▸ **What to do**
Beginning with the line that includes "You are a GUI" and ending with the last line of the entries below, set down each line exactly; include no pictures.

▸ **Data records**
————————

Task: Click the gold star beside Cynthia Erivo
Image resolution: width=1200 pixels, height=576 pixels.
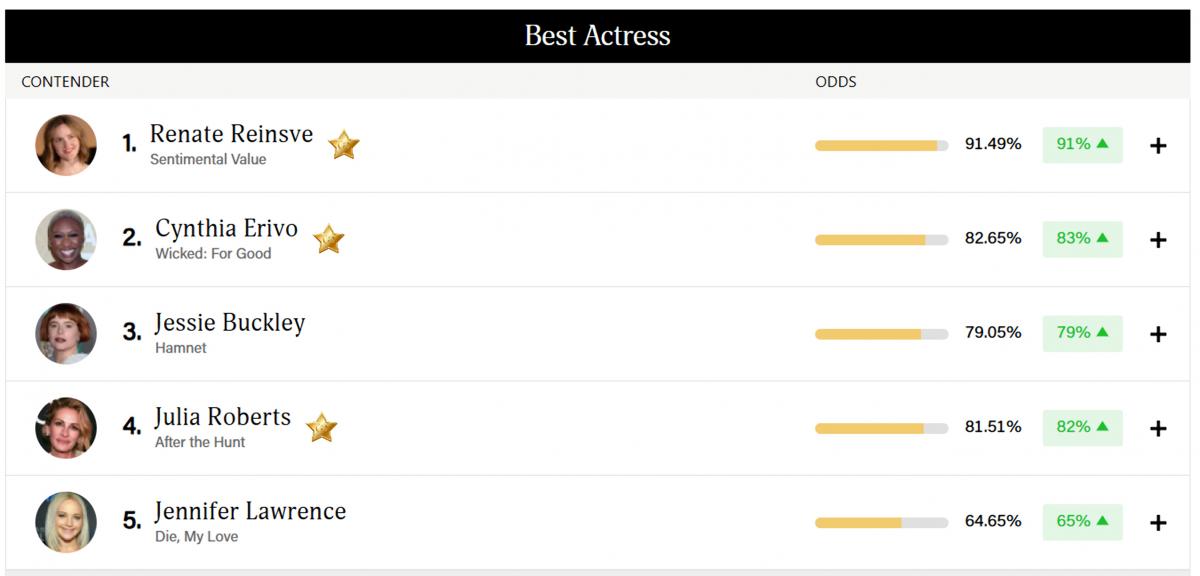Action: point(329,239)

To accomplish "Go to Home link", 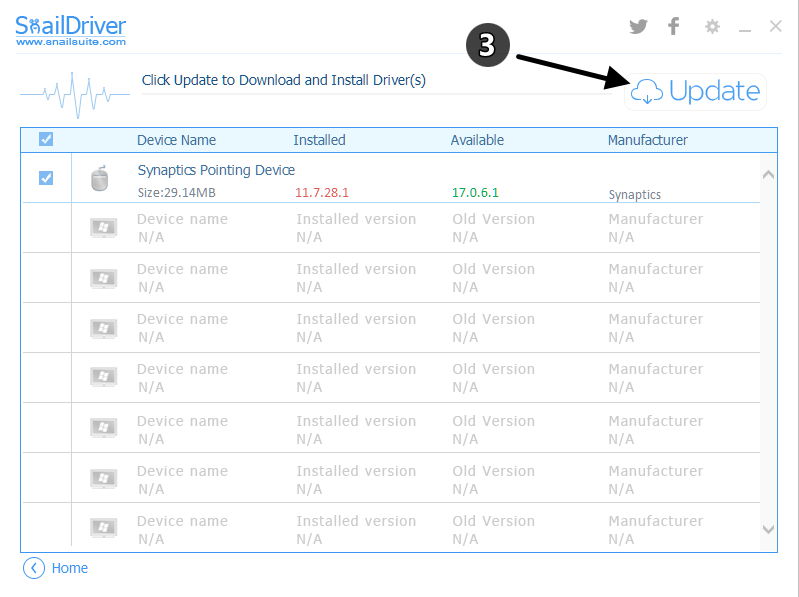I will tap(69, 568).
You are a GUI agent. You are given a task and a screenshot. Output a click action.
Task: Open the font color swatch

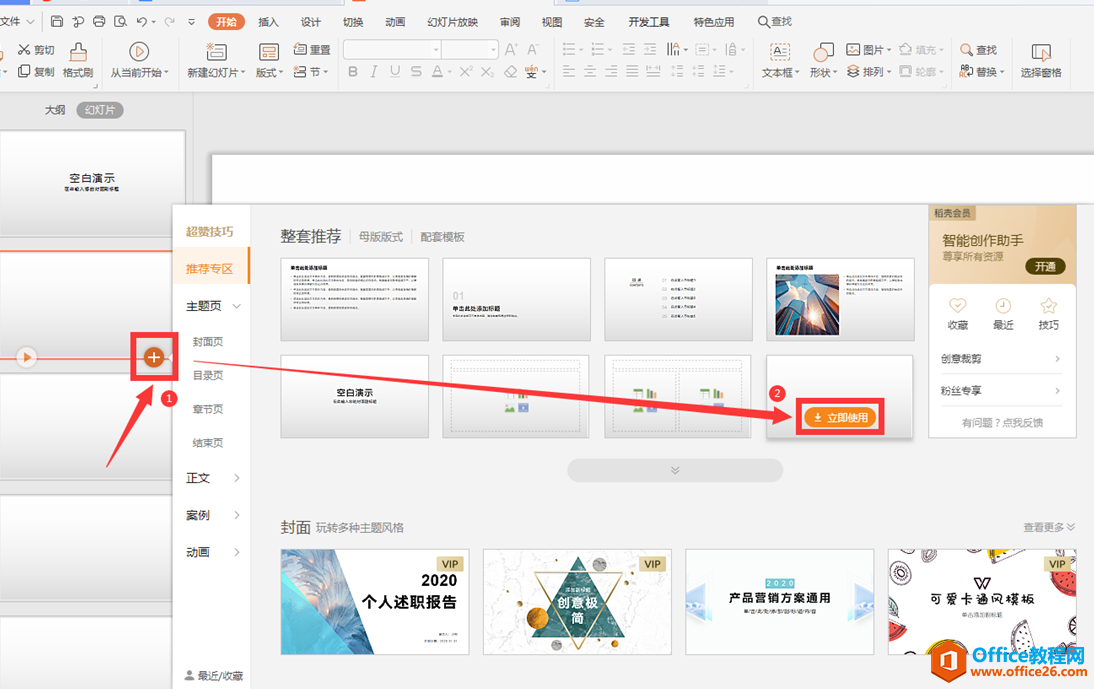437,69
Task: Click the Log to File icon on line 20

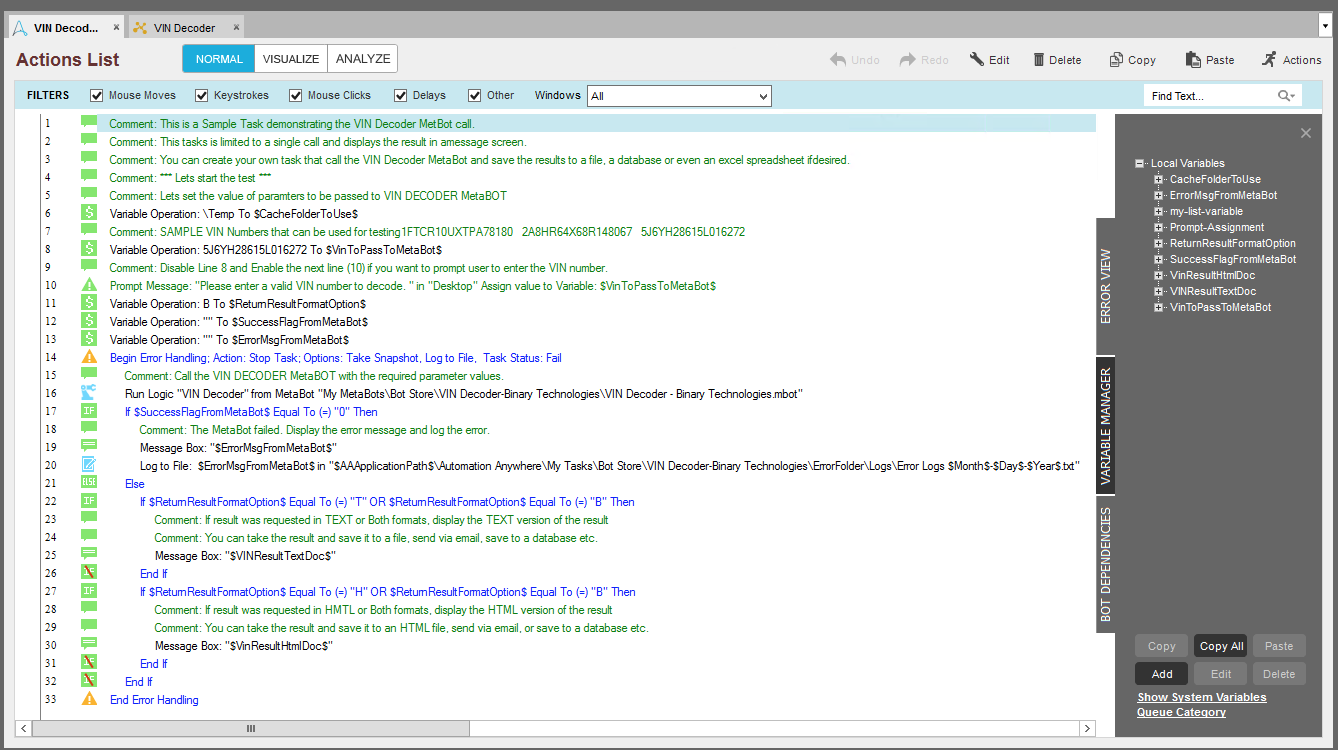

————————

▸ **Exercise solution**
You are a GUI agent. You are given a task and a screenshot. Output a click action.
Task: Open the font color swatch

437,69
Task: Click the Log to File icon on line 20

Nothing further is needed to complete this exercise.